Dispute Resolution Mechanism in Adjudication process
32. I have found it necessary to determine this issue in view of the fact that the suit parcels mentioned are in an area where adjudication took place and no one appears to have titles in respect of the suit parcels. Further, it is quite apparent that objection proceedings were filed in year 2004 in case No’s 41 & 42 which is a further confirmation that adjudication process had taken place.
33. The two main statutes concerned with adjudication process are the Land Adjudication Act (cap 284) and the Land Consolidation Act (cap 283). The two statutes contain elaborate dispute resolution mechanism whereby objection proceedings are lodged under section 26 of both acts.
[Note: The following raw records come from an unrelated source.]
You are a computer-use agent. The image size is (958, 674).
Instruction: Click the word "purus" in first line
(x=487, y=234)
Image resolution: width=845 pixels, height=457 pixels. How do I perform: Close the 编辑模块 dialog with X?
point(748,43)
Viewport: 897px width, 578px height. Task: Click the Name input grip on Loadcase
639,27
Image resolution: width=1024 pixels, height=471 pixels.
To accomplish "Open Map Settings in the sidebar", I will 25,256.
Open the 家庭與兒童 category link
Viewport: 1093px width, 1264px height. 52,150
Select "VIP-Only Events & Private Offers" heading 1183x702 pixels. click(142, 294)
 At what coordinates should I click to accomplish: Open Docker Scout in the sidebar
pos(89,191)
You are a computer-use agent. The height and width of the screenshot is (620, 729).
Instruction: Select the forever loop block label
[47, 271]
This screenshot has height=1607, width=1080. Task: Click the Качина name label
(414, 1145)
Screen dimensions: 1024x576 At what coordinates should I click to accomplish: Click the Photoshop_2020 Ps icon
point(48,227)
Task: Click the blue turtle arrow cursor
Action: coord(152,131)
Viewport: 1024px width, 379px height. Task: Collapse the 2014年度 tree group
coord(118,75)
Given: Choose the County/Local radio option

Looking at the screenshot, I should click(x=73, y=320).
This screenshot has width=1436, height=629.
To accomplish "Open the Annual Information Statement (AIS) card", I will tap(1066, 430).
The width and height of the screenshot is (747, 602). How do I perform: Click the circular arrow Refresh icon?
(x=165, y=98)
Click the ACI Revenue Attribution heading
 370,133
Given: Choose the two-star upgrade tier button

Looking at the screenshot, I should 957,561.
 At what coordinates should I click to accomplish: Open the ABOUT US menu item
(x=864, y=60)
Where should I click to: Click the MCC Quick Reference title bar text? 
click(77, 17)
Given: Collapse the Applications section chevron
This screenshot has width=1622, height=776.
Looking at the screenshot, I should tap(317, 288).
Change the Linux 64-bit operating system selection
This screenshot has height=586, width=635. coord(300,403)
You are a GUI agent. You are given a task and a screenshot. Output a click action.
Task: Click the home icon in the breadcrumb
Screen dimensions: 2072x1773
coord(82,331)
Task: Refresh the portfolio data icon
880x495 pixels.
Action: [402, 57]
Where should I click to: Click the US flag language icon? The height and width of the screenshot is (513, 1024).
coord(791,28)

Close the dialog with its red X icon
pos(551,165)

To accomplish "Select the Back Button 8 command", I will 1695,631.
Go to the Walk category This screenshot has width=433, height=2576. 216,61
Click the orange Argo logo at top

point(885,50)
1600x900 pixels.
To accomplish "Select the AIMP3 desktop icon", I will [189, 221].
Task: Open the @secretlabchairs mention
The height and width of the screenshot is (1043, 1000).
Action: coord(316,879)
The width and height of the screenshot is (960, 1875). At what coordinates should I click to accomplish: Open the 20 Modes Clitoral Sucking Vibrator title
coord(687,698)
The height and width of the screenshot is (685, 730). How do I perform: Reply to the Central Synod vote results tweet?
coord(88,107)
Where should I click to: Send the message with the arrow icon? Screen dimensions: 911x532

It has been submitted for the plaintiff that the defendant and the interested party having filed and lost the objection cases numbers 41 & 42, they ought to have pursued an appeal before the minister as is provided for under section 29 of the Land Adjudication Act cap 284. On this point the plaintiff cited the case of Kanampiu M’Rimberia vs Julius Kathanje & 3 others (2019) eKLR where I held that;
“the bottom line of this matter is that the rectification of the register pursuant to the AR objection proceedings is grounded under Section 26 of the Act. As a matter of fact under section 27 of the Act the register is taken to be final only subject to appeal………………………………………………………. It was therefore not open for the plaintiff to opt to come before this court. Recourse lies with the minister.………………………………………………………… My conclusion is that this court has no jurisdiction to determine the dispute at hand, the suit is hereby dismissed”.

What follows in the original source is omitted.